Life is a series of natural and spontaneous changes. Don't resist them—that only creates sorrow. Let reality be reality. Let things flow naturally forward in whatever way they like.
—Lao Tzu
In 1989, the same year the Romanian people forcibly removed dictator Nikolai Ceauşescu from power, Adrian Bejan became a distinguished professor at Duke University in North Carolina. He had not yet articulated what would become the defining theory of his career, but—in some sense—he already knew it in his bones.
Bejan remembers his childhood in Romania as a time when shortages were common. Under communism, things didn’t flow very well. Black markets formed like dark rivulets where state authorities could not supply what people demanded.

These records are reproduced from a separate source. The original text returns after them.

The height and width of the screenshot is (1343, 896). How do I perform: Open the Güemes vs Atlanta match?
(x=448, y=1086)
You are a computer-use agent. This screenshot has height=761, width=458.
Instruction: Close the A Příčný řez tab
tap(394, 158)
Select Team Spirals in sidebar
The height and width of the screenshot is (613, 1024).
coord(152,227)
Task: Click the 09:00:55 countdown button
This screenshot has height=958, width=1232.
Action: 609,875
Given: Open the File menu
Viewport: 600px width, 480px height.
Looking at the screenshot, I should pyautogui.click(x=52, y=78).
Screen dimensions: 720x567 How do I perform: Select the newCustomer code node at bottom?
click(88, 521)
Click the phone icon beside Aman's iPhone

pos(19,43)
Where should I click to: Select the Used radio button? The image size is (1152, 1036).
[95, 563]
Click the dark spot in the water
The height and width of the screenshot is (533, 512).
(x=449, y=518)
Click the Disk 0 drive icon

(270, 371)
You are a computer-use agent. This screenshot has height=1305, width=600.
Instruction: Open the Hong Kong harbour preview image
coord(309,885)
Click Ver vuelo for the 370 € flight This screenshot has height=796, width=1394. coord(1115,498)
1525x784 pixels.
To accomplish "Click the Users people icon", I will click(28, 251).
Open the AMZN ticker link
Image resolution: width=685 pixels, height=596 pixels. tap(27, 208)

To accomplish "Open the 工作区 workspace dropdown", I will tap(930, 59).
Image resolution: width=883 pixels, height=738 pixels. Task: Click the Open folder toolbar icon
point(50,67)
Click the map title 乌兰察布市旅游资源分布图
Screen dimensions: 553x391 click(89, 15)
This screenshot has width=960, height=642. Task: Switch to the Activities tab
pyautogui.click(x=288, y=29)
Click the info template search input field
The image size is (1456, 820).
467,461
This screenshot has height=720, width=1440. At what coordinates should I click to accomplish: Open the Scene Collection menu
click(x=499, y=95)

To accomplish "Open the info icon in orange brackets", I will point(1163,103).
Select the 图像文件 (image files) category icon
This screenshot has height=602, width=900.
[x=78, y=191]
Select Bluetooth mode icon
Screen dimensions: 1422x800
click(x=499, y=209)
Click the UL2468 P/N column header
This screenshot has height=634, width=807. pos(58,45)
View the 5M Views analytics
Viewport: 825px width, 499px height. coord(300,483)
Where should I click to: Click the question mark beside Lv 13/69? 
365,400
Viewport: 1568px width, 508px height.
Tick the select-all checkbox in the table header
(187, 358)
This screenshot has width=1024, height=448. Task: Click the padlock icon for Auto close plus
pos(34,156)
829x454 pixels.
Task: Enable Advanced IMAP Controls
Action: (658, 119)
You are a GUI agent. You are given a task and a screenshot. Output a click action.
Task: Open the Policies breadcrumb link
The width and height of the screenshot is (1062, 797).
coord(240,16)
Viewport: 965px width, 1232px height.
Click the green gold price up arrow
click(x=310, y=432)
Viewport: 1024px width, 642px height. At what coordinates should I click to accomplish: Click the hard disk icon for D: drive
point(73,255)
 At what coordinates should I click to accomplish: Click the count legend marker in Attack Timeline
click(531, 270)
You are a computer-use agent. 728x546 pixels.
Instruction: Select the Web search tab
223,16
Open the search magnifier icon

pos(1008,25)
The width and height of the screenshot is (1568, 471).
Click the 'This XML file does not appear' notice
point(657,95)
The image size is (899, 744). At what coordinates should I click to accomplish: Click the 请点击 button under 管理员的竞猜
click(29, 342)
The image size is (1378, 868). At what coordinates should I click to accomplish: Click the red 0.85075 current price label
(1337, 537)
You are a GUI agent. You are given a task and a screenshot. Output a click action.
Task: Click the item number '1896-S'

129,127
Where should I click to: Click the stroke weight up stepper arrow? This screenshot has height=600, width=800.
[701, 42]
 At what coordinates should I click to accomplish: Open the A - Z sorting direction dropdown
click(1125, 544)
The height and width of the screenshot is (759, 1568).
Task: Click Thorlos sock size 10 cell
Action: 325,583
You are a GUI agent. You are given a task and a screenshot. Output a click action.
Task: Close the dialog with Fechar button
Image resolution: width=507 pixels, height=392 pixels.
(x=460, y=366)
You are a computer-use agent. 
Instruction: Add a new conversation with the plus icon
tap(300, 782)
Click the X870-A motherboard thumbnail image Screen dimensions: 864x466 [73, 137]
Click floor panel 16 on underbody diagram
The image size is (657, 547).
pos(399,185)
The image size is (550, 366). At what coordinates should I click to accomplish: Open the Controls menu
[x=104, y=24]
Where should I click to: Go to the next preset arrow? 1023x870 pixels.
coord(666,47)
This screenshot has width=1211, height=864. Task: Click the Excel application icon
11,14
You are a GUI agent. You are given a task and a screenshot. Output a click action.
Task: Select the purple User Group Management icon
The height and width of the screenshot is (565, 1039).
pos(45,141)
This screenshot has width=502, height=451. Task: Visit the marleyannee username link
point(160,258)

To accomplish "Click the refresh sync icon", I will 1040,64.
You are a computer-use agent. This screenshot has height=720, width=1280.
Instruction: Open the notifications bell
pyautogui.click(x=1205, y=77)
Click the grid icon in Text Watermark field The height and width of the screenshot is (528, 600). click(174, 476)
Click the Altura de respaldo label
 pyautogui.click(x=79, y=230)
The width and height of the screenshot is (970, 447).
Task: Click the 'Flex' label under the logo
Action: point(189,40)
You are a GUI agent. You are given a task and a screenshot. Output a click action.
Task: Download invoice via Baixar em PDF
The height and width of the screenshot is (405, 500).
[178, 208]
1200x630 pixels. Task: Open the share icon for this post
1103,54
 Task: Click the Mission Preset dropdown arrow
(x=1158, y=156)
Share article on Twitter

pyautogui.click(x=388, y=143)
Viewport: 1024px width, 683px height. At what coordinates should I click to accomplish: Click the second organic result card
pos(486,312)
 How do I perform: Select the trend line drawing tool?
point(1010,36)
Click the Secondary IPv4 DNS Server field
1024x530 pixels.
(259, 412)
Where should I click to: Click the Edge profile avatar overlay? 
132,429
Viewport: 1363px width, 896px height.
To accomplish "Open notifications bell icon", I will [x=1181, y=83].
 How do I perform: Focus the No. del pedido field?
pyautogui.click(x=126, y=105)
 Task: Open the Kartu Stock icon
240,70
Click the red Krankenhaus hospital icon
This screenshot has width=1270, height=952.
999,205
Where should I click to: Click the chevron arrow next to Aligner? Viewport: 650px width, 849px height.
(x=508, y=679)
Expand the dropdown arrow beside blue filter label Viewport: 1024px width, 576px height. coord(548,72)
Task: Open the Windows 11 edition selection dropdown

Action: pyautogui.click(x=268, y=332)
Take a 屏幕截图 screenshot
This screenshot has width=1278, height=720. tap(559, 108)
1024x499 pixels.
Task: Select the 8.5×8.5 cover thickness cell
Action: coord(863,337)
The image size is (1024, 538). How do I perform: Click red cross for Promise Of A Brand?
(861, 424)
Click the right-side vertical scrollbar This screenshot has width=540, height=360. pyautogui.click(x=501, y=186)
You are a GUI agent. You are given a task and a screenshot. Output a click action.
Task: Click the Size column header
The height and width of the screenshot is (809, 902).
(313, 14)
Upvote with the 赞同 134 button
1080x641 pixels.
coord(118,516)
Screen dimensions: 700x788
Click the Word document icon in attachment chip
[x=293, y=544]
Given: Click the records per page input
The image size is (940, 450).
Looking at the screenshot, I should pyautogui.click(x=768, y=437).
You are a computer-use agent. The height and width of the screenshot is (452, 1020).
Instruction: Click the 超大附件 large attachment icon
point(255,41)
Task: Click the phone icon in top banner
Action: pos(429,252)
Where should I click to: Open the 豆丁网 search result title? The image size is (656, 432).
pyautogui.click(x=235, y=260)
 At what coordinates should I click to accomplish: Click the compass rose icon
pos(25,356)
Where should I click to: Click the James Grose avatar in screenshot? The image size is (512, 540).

Information was restricted, too, so people smuggled in books, magazines, and records. The Internet was still the stuff of science fiction.
In the middle of the Cold War, when meat began to disappear from Romanian store shelves, Bejan’s father, a veterinarian, started hatching chickens. He had a light box that illuminated the inside of the egg so he could make sure the embryo was developing properly.
“As a teenager, I stared in awe and wonder at the growth that unrolled before my eyes each day, as the vasculature grew and spread tightly on the inside surface of the shell,” Bejan said.
I also noticed that the design I was seeing was the same as that of the river basins on the colored maps I was drawing in school. Where the chicken embryo was evolving on the inside of the sphere, the Danube basin had evolved on the outside of the spherical earth.
These memories formed the Proustian bases of what became constructal theory, an idea so powerful that, once you grok it, you see it everywhere.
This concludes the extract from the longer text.